Excerpt provided
......

BY: JACOB HAUNGS
Creator/Curator – The Virtual Agora
A neurotic mind is a dangerous one. I have thought of, and re-thought of how to begin this first post numerous times. I have worried about its topic, worried about its direction, worried about how it would all come off. Would it feel out of touch? Would it feel too personal? Would it feel idiotic? But it doesn’t really matter, does it? I created this blog (or site, or forum, or place of self-indulgence – whichever you wish to call it) in order to provide a place for voices. Not just one, but all. A place for both sides of the aisle, both sides of the coin, and all shades of race, creed, sexual orientation, religion, or whatever it may be. If you’re a living, breathing human, you matter (or animal, or dead person, no judgment here). You could come in shouting about the philosophical implications of removing oneself from a given narrative (cough Taylor Swift), as long as you’re shouting about something. A shout into the void is never a shout unheard.
In that, it all came to me. Use my voice. Speak my story, and my truth. After all, a blog is inherently a place of self-indulgence, and being that this site hasn’t reached its ultimate goal yet, I might as well indulge in said self-indulgence. It can be hard, though, to fully relinquish the inner monologue, because there’s that inherent fear that people will scoff or gawk. That people will judge or laugh. That people will somehow see words as a means of attack, rather than a means to provoke. Provoke, though, isn’t necessarily the dirty word you think it is. It’s not even the synonym to attack, at least not in this context. A means to provoke merely means a way to cause. A way to make people think, or see something different, or form a new perspective. A call to action, or a call to inaction. A means of opening, of arousing, of inciting.
The biggest fear – at least from my view as a 24-year-old – is the judgment from the so-called wise elders. I don’t mean to say that those who came before us don’t deserve a certain level of respect for their extensive life experiences, however, that should never mean we as a younger generation are no longer free to think or provoke. As if we, by being young, have no clue how the world should be. That we, as Millennials, merely complain for the sake of it. The fear, I guess, is being looked at as a stereotype or a caricature.
But, that’s precisely what excites me, as well. I want to appear as a Millennial. I want to speak my voice, and I want to be heard. The success of our country – and our world – is in understanding the voices of every generation. Why is it that any of us think the way we do? Why is it that the older generations call us lazy and entitled? Is it so terrible to want a different life than theirs? Is it so terrible to want more than just a job and a paycheck, just to be able to pay the bills and eventually send my children to school? Should I not want more in life than that? But, I do understand their frustrations. I understand what they see and how they see it, because I understand where they came from. I understand the history, and what became of their generations, and what happened to cause their ideologies. It’s the same understanding I have of our own generation. But, the “I” isn’t meant to be a condescending “I know more than you,” it’s a “we all have the tools to understand others.” The problem is – as we are seeing in the modern political climate – there seem to be a great deal of people ignoring that very knowledge.

......

Problem to work on
Write the next part of the blog post on speaking up as a Millennial, beginning right after its last sentence.

Listing
......

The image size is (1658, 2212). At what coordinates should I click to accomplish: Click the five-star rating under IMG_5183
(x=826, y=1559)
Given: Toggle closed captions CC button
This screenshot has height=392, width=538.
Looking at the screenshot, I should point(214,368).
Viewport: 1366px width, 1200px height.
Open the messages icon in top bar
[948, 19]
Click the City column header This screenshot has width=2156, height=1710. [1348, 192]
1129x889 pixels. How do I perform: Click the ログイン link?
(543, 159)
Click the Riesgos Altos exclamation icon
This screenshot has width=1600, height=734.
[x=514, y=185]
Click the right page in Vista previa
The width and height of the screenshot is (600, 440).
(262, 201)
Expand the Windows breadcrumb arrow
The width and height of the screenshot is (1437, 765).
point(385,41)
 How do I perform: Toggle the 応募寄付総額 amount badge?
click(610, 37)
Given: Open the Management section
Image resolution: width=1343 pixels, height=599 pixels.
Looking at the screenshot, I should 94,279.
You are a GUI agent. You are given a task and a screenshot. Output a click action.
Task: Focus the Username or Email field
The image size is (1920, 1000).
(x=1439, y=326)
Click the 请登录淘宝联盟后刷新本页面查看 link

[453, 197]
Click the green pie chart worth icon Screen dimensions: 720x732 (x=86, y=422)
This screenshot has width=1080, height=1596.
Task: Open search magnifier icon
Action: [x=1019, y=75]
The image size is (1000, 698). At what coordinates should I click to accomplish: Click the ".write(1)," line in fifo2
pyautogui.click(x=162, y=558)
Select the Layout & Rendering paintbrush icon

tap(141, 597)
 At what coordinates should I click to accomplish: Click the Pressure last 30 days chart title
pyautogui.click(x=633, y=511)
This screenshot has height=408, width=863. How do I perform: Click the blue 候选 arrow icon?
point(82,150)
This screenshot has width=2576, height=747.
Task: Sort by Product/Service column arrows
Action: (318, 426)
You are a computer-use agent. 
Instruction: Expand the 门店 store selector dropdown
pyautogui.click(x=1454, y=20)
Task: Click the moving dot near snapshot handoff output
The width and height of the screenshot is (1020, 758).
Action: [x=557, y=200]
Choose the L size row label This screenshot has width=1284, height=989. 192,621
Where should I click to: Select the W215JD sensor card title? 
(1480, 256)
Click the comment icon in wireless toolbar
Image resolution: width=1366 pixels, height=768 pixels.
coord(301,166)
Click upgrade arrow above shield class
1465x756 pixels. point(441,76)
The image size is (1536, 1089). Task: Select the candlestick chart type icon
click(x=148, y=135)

......

The output
But, even beyond that, it’s paramount that we understand ourselves, as well. I got so tired of wanting and trying to be someone that I wasn’t, and someone I was never truly going to be. The problem always was: I didn’t fully realize I was even pretending. There are always those silly inspirational quotes and memes about being true to yourself, and never being influenced by societal pressures, and falling victim to unwarranted expectations, and not allowing yourself to settle. You believe in them. You say to yourself: “fuck yeah!” However, nothing could be worse that following the words of others. See them, be inspire by them, but never read another’s words as your own truths. They are merely guidelines. Your friends may have found their peace, and you’ve become jealous of their lives. You want what they have, and you think to yourself that you suddenly need to be exactly them. That couldn’t be further from the truth.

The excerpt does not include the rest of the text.